Heard on the Street: Coronavirus’ continued effects on small business, where most start-ups get their funding, and problems with PPP

By July 13, 2020 Heard on the Street

Heard on the Street – here’s what we were reading last week:

Coronavirus Surge Is Killing America’s Small Businesses: More owners are permanently shutting their doors after new lockdown orders, realizing that there may be no end in sight to the crisis. Nearly 66,000 businesses have folded since March 1, according to data from Yelp.

Venture Capital Is Not The Funding Reality Of Most Startups—Here’s What Is: In recent years, there has been a glamorization in startup culture and owning a company backed by investors. In reality,  the majority of startups fund their ideas with savings, cash flow, crowdfunding and forms of debt, including credit cards.

So far Fed’s Main Street Lending program has made zero loans: So far, the Federal Reserve lending program set up specifically for small and medium-sized businesses like his hasn’t been much help. Fed officials say more than 200 banks have signed up to participate since the program began two weeks ago, but that’s a small slice of the nation’s roughly 5,000 lenders. None have made any loans yet.

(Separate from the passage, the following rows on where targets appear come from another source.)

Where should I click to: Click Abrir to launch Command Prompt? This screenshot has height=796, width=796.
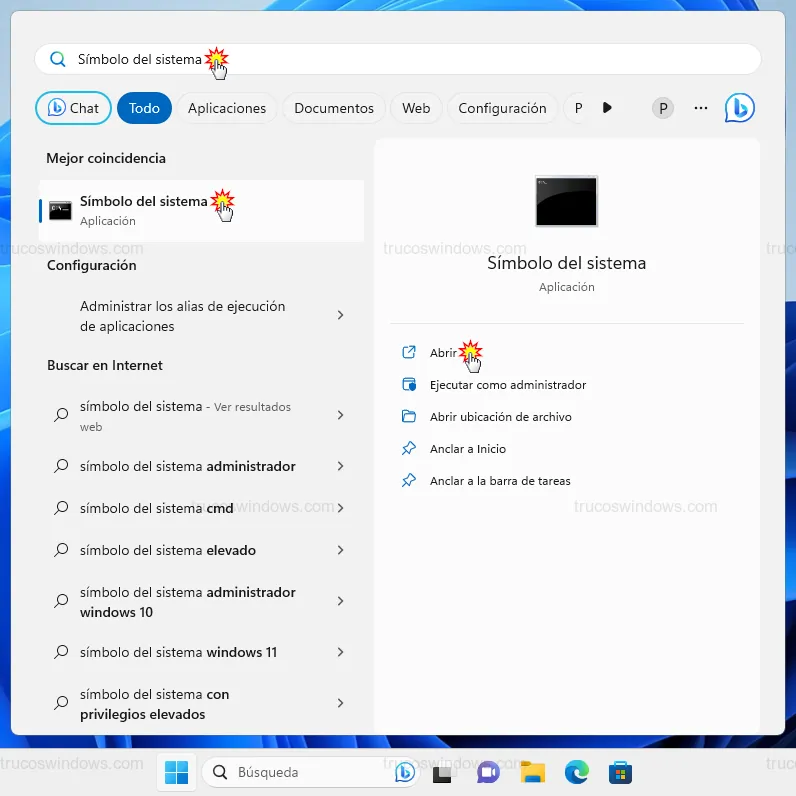pos(443,353)
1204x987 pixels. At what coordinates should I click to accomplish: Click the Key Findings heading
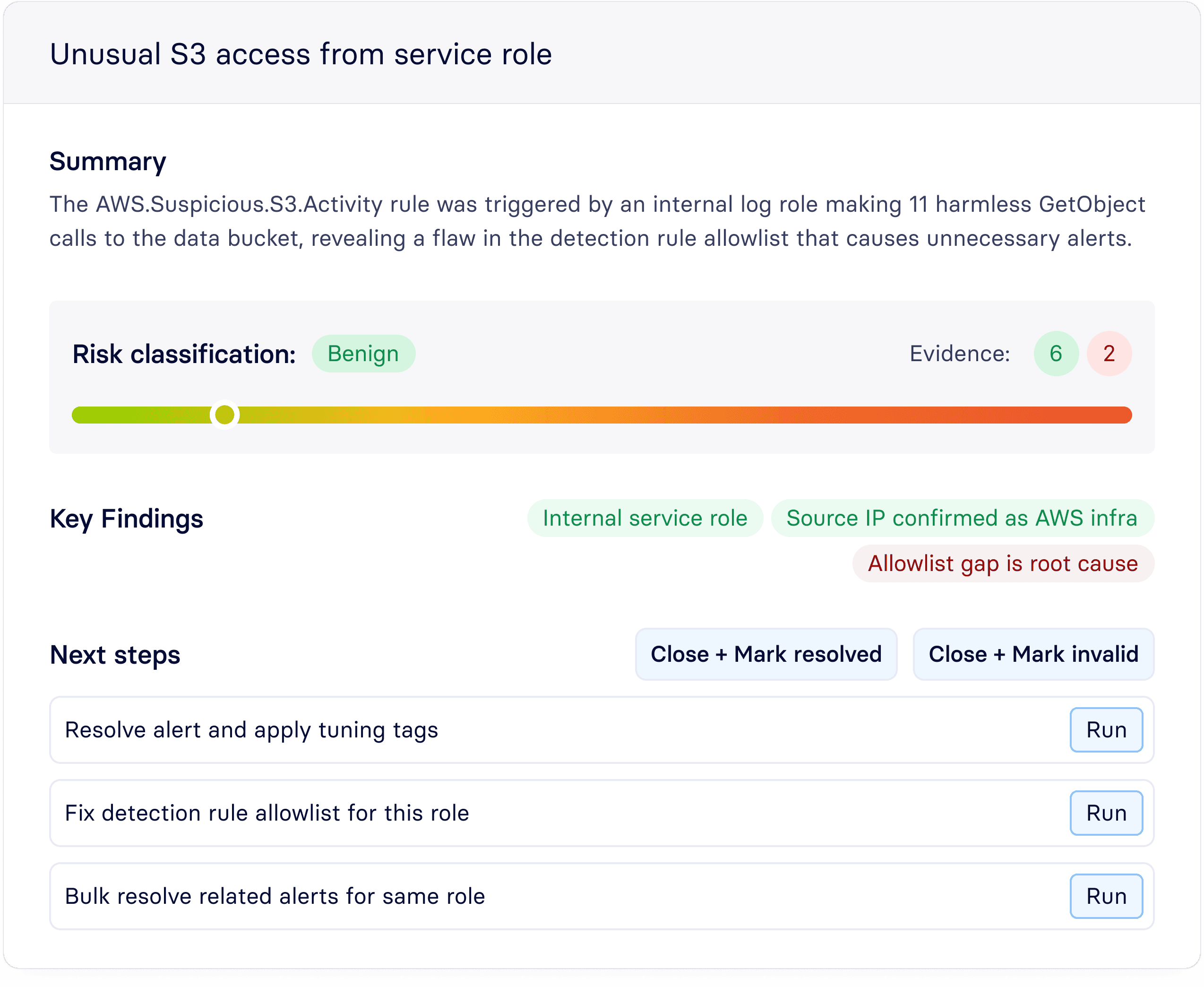(126, 519)
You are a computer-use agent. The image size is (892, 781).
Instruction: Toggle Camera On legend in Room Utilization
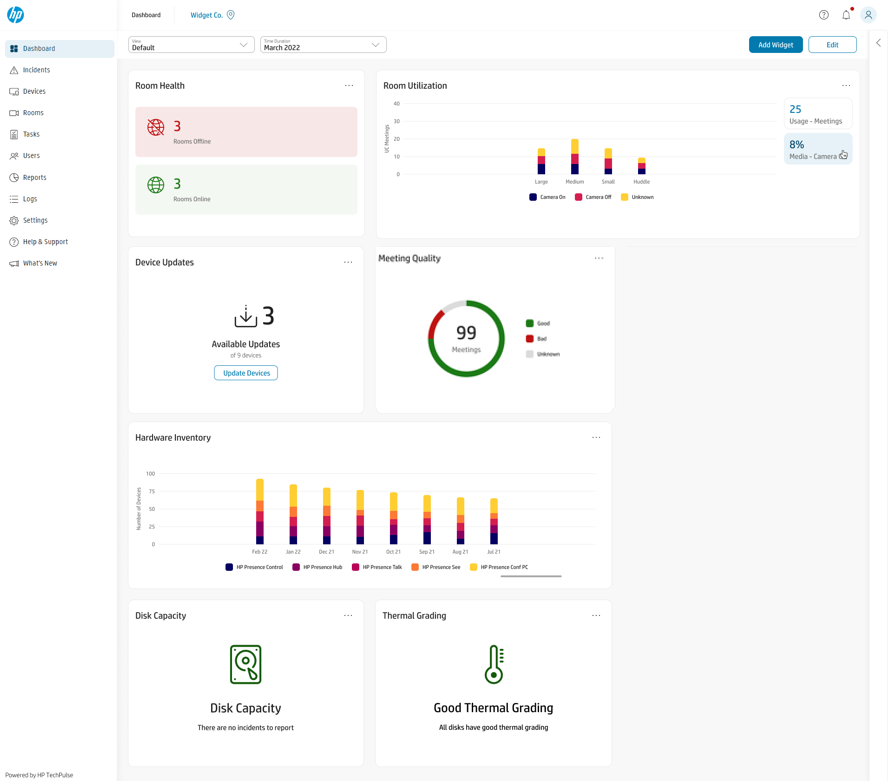click(547, 197)
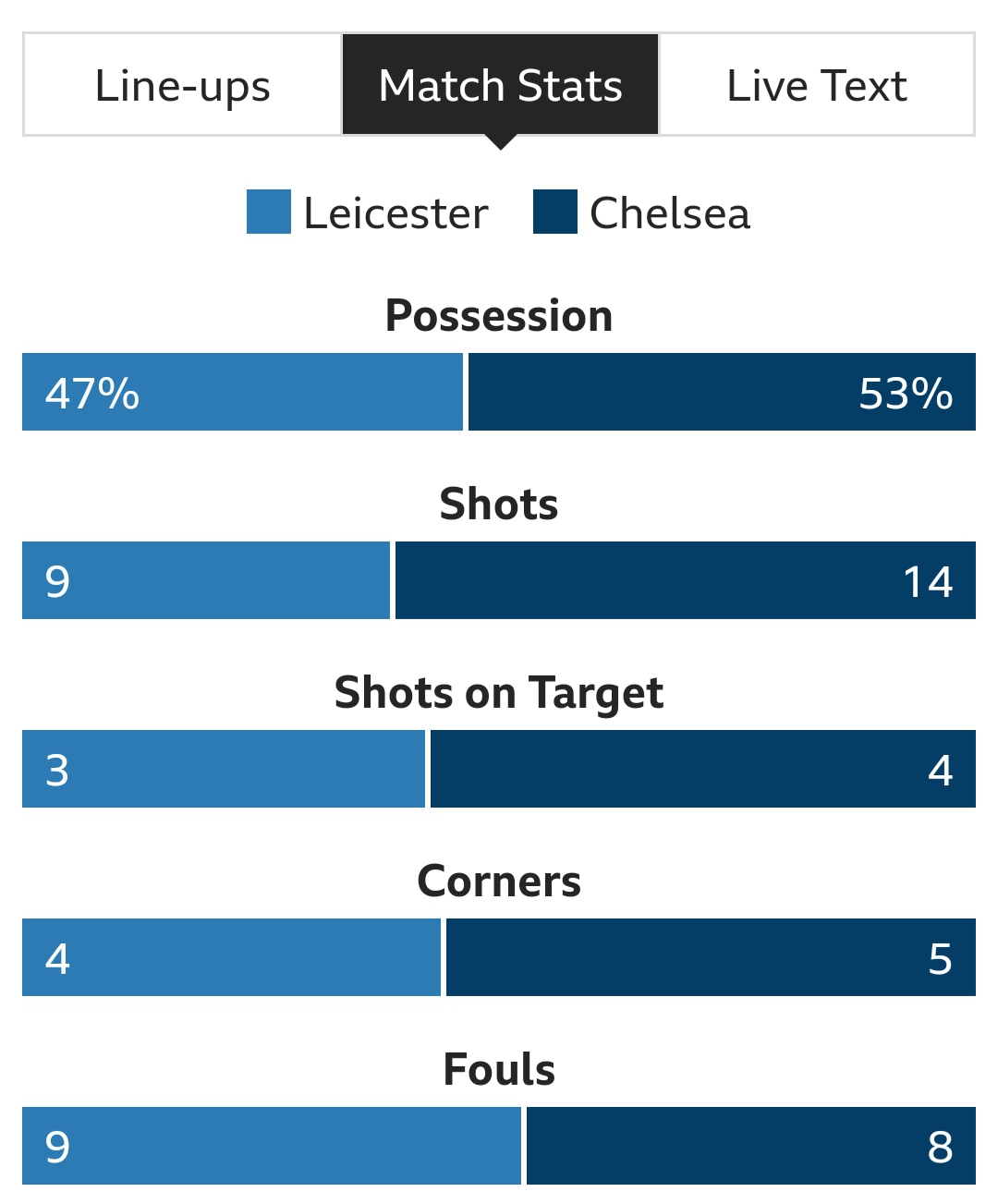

The PPP worked how it was supposed to. That’s the problem.: The real goal of the PPP was to keep American workers on payroll, not to simply keep small businesses going. And so the majority of the money was disbursed to businesses with more employees, rather than to tiny ones with small staffs. That’s why a program widely perceived as being meant to boost the United States’ most vulnerable small businesses ended up prioritizing businesses that aren’t actually that small.